We achieve this via a careful application of a binning approach that enables parallelizing any arbitrary PSI protocol. Building on this idea, we designed and implemented a framework that takes a pair of PSI executables (i.e., for each of the two parties) that typically works for million-sized sets, and then scales it to billion-sized sets (and beyond).
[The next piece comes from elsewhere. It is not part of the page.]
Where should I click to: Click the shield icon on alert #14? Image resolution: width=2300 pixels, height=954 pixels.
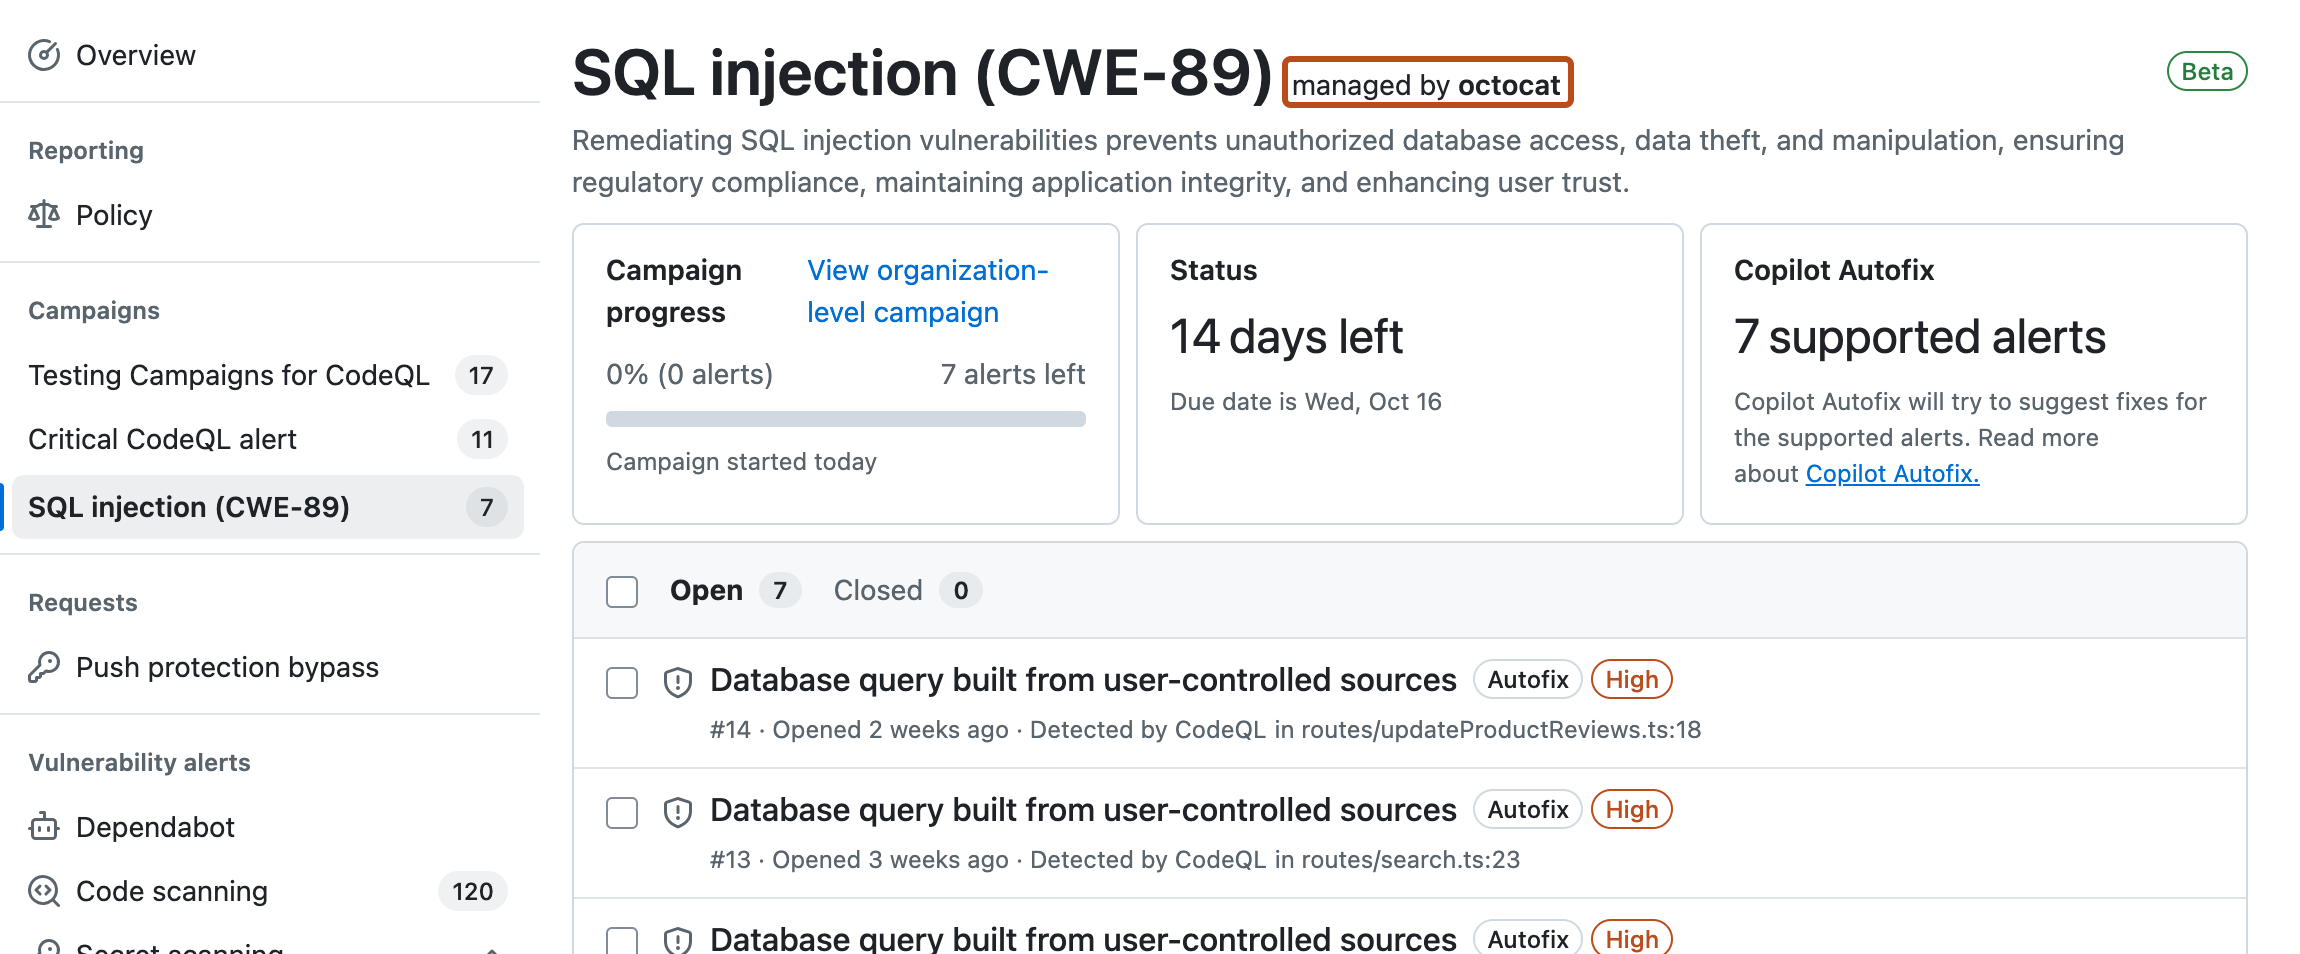click(x=677, y=681)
For example, our framework can perform a join of billion-sized sets in 83 minutes compared to 2000 minutes of Pinkas et al. (ACM TPS 2018), an improvement of $25\times$. Furthermore, we present an end-to-end Spark application where two enterprises, each possessing private databases, can perform a restricted class of database join operations (specifically, join operations with only an on clause which is a conjunction of equality checks involving attributes from both parties, followed by a where clause which can be split into conjunctive clauses where each conjunction is a function of a single table) without revealing any data that is not part of the output.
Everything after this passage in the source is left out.